I’ve written this post thus far, and I’m tempted to give it up as I feel there is too much here that I can’t seem to convey, but I couldn’t handle the irony. What have I learned from this experience? I suppose learning something isn’t a requirement, but somehow with me everything turns out to be a lesson, and I took two main things from this. *First, I think I should find more merit in writing just to write for the joy of it, to work through thoughts and feelings with no thought of somehow gaining approval from others. Yet simultaneously, the motivation to excel, follow through and actually finish well is so much stronger when you have the anticipation of sharing it with another. To have someone urging you onward is something we should all have and participate in, regardless of whether it is in reference to making a cake, writing a story, or anything else that is good. God didn’t mean for us to take on life alone, something that I so often find myself attempting to do.

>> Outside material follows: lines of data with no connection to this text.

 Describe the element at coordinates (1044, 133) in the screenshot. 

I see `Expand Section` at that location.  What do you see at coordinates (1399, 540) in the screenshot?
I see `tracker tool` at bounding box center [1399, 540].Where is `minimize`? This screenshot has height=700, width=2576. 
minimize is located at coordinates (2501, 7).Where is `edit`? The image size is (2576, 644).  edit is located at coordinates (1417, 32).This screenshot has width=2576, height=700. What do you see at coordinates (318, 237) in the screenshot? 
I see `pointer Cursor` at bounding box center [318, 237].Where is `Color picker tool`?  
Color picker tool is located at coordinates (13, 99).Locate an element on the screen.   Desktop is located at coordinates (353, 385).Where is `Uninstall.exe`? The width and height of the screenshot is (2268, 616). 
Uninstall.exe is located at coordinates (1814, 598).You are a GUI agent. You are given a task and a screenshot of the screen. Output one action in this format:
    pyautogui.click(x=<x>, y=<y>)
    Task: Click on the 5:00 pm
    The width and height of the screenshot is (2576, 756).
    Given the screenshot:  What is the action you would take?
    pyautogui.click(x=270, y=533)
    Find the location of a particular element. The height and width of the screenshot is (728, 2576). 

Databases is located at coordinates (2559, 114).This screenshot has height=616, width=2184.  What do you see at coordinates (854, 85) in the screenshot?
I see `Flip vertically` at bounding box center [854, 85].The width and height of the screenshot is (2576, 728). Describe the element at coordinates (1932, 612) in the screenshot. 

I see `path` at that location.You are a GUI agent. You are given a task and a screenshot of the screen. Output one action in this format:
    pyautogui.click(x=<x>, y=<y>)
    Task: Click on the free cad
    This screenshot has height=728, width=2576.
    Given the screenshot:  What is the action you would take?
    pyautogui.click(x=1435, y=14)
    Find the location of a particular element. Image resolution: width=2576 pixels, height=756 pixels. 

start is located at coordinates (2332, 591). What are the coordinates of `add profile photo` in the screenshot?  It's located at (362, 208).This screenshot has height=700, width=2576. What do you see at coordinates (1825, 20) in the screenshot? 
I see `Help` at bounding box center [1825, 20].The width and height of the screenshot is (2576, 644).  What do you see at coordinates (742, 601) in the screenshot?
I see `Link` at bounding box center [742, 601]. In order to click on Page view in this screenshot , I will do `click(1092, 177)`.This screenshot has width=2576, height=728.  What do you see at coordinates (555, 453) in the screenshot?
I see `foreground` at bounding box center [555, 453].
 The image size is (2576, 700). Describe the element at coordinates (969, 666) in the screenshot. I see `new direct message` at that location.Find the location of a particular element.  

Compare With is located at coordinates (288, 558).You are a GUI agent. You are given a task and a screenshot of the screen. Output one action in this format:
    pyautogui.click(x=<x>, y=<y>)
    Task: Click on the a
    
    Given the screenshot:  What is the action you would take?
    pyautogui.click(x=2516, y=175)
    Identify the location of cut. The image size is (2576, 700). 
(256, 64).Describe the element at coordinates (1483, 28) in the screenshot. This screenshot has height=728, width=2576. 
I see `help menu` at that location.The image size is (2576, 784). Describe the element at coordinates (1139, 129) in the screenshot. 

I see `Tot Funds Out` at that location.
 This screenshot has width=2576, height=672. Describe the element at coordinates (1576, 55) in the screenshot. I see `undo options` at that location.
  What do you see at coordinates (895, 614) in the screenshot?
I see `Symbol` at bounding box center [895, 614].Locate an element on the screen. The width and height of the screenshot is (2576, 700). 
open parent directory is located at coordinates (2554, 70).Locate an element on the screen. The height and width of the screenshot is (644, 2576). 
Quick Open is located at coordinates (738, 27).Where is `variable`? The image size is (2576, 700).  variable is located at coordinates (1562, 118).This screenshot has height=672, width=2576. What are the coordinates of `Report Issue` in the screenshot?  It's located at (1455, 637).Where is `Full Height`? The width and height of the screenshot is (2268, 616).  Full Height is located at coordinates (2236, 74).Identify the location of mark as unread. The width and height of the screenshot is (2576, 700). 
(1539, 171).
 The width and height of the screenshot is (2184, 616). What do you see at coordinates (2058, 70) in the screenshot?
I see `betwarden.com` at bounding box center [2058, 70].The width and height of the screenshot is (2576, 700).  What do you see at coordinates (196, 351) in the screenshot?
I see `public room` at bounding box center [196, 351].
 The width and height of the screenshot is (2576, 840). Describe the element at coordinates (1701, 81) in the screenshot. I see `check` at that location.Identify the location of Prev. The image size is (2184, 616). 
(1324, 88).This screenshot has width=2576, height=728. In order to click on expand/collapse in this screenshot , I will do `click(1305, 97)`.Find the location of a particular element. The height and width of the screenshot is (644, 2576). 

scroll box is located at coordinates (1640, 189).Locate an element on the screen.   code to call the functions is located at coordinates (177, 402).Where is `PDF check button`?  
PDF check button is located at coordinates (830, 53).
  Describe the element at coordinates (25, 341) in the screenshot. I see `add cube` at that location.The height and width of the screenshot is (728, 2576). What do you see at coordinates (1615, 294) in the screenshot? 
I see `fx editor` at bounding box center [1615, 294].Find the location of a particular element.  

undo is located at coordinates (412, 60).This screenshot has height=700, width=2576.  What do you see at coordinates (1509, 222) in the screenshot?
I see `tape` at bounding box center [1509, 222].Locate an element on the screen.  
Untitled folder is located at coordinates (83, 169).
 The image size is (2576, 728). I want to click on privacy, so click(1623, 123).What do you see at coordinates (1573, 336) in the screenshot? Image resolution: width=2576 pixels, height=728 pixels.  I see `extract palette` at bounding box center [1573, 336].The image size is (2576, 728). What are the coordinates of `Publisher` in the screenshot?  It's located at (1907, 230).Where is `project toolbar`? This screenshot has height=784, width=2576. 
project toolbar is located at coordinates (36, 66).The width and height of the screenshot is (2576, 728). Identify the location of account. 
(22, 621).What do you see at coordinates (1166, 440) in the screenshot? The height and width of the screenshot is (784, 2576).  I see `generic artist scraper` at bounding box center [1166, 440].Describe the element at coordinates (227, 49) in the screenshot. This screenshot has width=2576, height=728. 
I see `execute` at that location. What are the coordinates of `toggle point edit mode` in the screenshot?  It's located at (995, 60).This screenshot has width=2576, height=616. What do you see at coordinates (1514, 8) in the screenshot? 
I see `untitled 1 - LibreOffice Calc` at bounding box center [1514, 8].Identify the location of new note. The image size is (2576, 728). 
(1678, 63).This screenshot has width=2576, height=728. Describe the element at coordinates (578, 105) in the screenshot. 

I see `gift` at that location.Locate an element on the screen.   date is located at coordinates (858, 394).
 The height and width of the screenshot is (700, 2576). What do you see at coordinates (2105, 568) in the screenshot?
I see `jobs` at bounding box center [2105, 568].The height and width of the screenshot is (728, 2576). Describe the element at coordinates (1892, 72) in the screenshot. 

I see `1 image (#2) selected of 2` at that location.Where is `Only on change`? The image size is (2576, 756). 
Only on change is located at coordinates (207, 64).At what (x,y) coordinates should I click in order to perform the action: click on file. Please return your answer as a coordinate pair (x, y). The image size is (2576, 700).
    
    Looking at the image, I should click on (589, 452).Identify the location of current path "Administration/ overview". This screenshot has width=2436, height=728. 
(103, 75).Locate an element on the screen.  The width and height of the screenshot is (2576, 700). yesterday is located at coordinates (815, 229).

Second, I wonder what “stories” in life I am currently leaving unfinished. What am I not pursuing because I’m too scared, too lazy, or I feel too inadequate? What will I look back on later and see a beautiful beginning, only to watch it vanish into thin air because I gave up? What will I regret later that I could change now, wishing I could talk to my former self into pursuing? Those questions are not easily answered, but are worth pondering. Now, I’m not suggesting that everything started is worth finishing, and we need to be careful in discerning what is. However, I’ve found it to be an uncomfortable truth that the things that are really worthwhile in life and for eternity to come are the things that do not come easily. Forming healthy habits, meaningful relationships, serving others, sharing the gospel and even maturing are beautiful things that only come through a perseverance that throws aside laziness, awkwardness, fears, what-ifs, and a gaze upon one’s self that reveals more weakness than we care to see. Yet if we manage by God’s grace to persevere, to finish in those things He has led us into, we will be left with something ultimately more dear than whatever it was we gave up. So here’s to finishing well with the help of a community and strength from the Lord, whether it be cakes, stories, or things infinitely more important.
*Basically what we have from this point on is a loquacious pep talk directed to myself. These things are so easily forgotten, and I need to be reminded often!